While Bitcoin, and recent Chinese and Korean momentum favorite, Litecoin, have been relatively stable for much of the day, Ethereum suffered dramatic losses on Wednesday, sliding from $360 to $260 before rebounding, in the process experiencing what may have been its first flash crash, when it plunged by 96% from $315 to $13 on massive volume, before rebounding.
As tends to happen without fail during volatile crypto-periods, the crash almost immediately took the Coinbase offline.
Over the past 24 hours, there were several warnings about “unstable operation” in the Ethereum Network, such as this one from the BTC-E exchange.
What catalyzed today’s crash?
According to one explanation posted on the Ethereum reddit, the reason was an ICO, or initial coin offering, gone very wrong. As user emansipater explained around noon, or shortly before the selling onslaught began, the catalyst for the selling was the “badly designed” Status ICO. Here are the detail:
I assume that (unlike all the price discussion here which is totally offtopic) you are referring to the transaction issues which have led several exchanges to pause ETH withdrawals. Here is what happened:
The badly designed Status ICO clogged up the network yesterday with a huge number of high gas fee transactions, most of which are failing but still filling up the blocks and preventing normal tx’s from getting in.
In addition, dwarfpool and perhaps others have set bad defaults on their client software that both actually cost themselves money and also prevent the network from automatically adapting to larger gas volumes the way it’s supposed to.
Furthermore, evidence is accumulating that f2pool was actively manipulating transactions bound for the Status ICO, which they participated in themselves, exacerbating the problem. Experts explained weeks ago that bad ICO designs are vulnerable to such attacks, but this appears to be the first time it was actually executed in the wild.
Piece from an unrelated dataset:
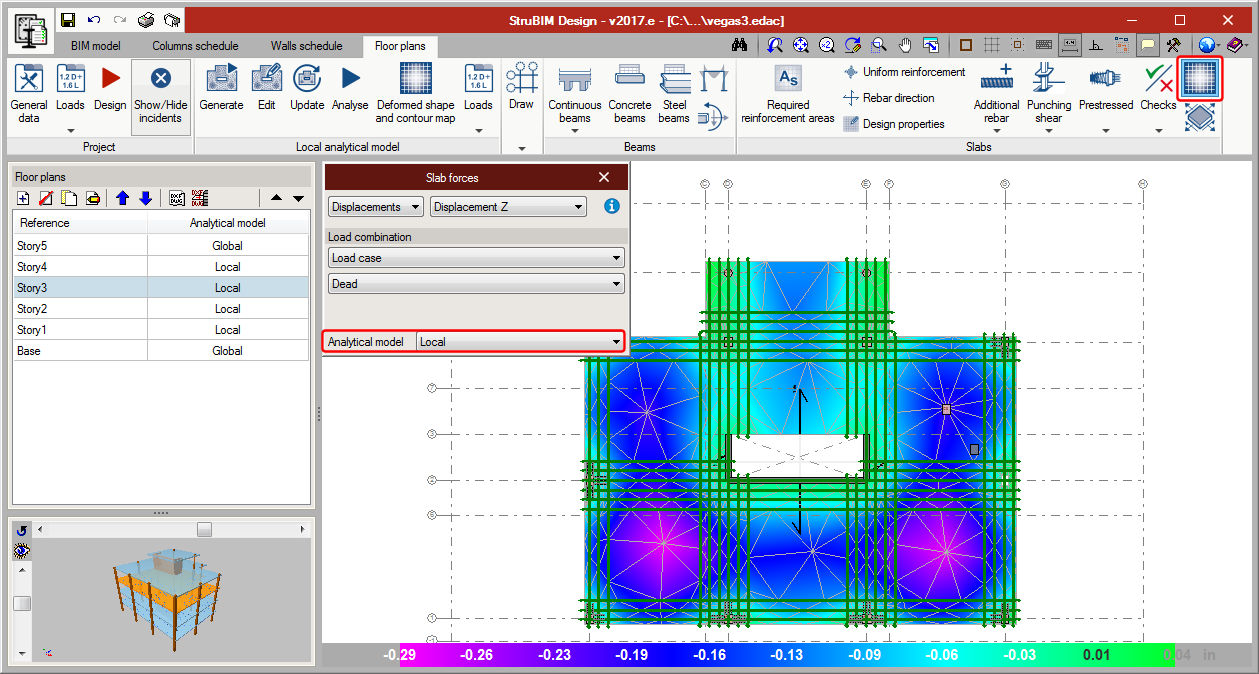Toggle the eye visibility icon in 3D preview

point(21,551)
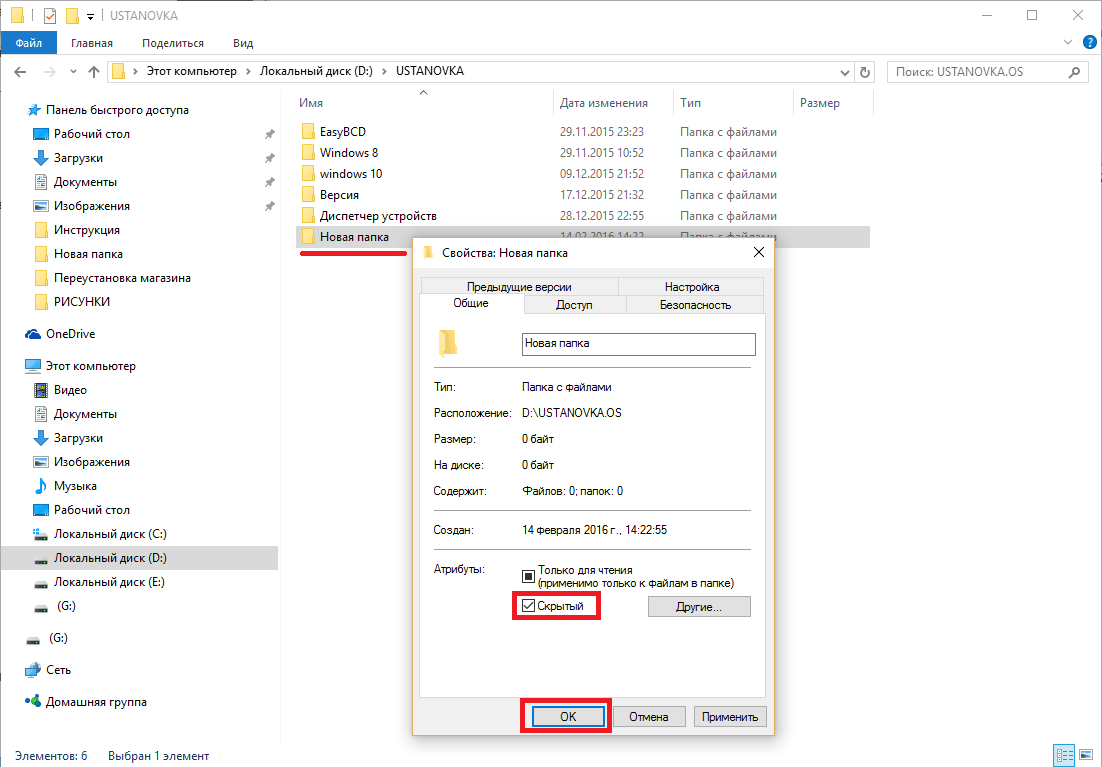The width and height of the screenshot is (1102, 767).
Task: Uncheck the Скрытый attribute checkbox
Action: [x=528, y=605]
So now, even though the Status ICO is over, there are still a huge number of transactions clogging up the network and the only way to get transactions in is to pay huge fees (which most of the exchanges probably don’t want to do). Until it clears out, people are going to be missing ENS auctions, unable to withdraw from many wallets and exchanges, etc. etc. etc.
Or, as he summarized “badly designed ICOs, plus selfish and foolish miners = major delays and maybe even substantial losses for everyone else.” Judging by the ensuing flash crash, this was an accurate assessment.
The good news for ETH fans is that once the backlog of transactions clears up, the crypto should resume its previous ways.